Stored records:

====

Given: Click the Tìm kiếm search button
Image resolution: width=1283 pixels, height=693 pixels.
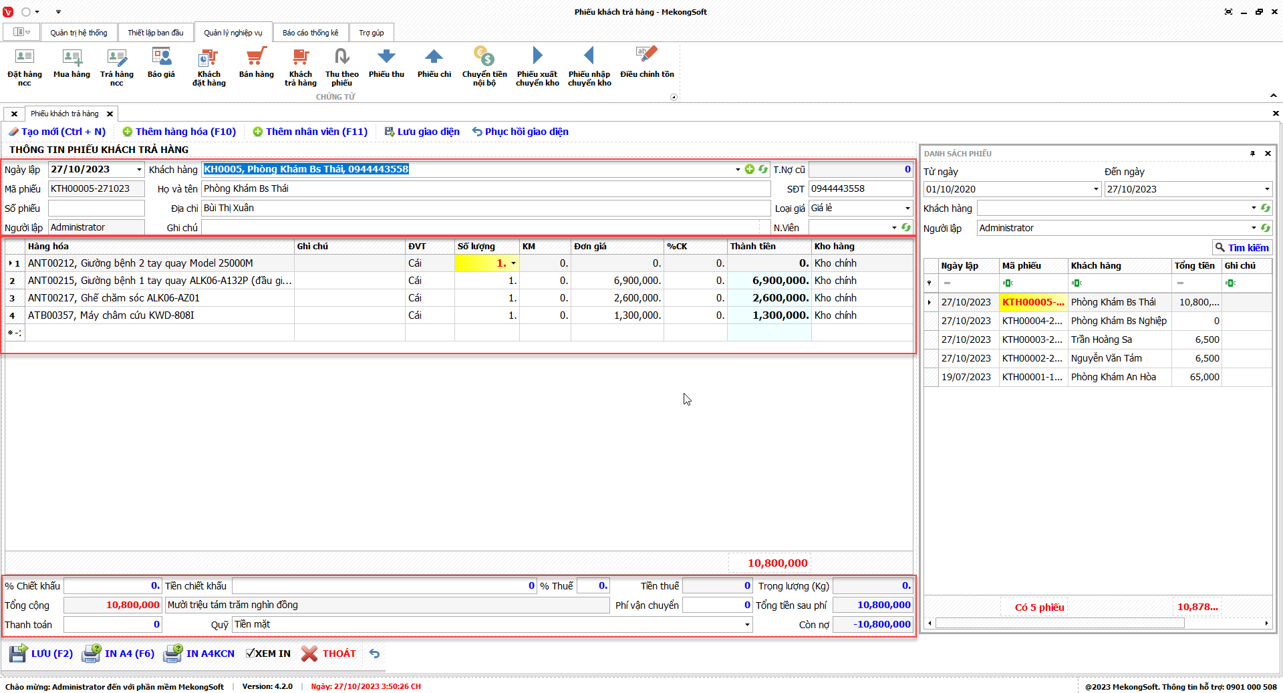Looking at the screenshot, I should tap(1242, 248).
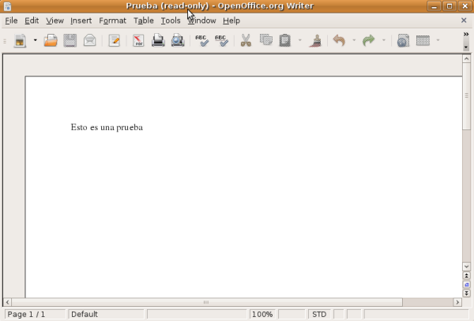This screenshot has width=474, height=321.
Task: Click the Open folder icon
Action: click(x=51, y=40)
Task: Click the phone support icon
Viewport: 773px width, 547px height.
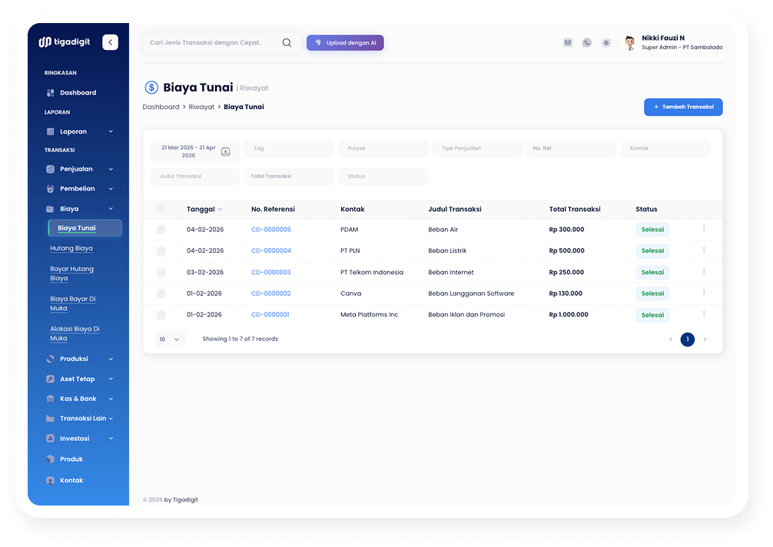Action: click(x=587, y=43)
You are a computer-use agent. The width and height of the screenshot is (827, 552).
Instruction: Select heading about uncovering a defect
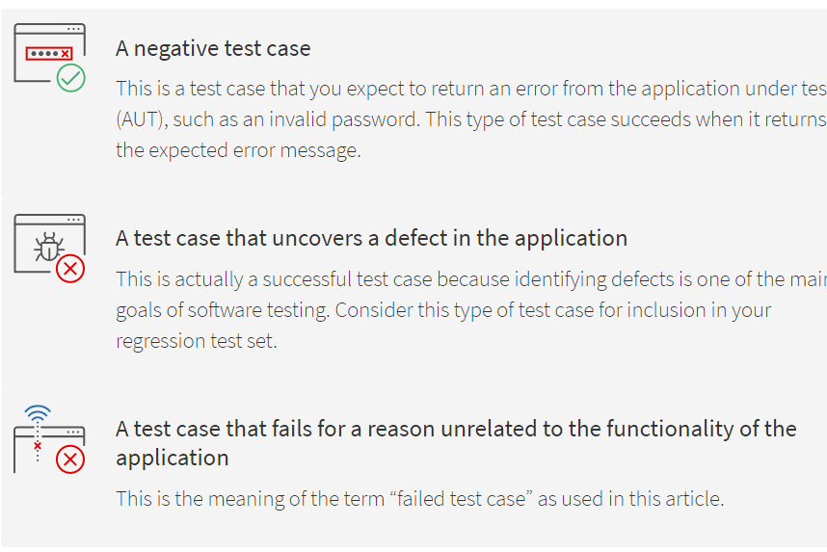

====

Begin at the first line of the entries and end at the line containing "You are a computer-use": write out each line exactly, skipping pictures.

Given: Click the Tìm kiếm search button
Image resolution: width=1283 pixels, height=693 pixels.
Looking at the screenshot, I should tap(1242, 248).
This screenshot has width=474, height=321.
Task: Click the Open folder icon
Action: click(x=51, y=40)
Task: Click the phone support icon
Viewport: 773px width, 547px height.
Action: click(x=587, y=43)
You are a computer-use agent. The width and height of the screenshot is (827, 552).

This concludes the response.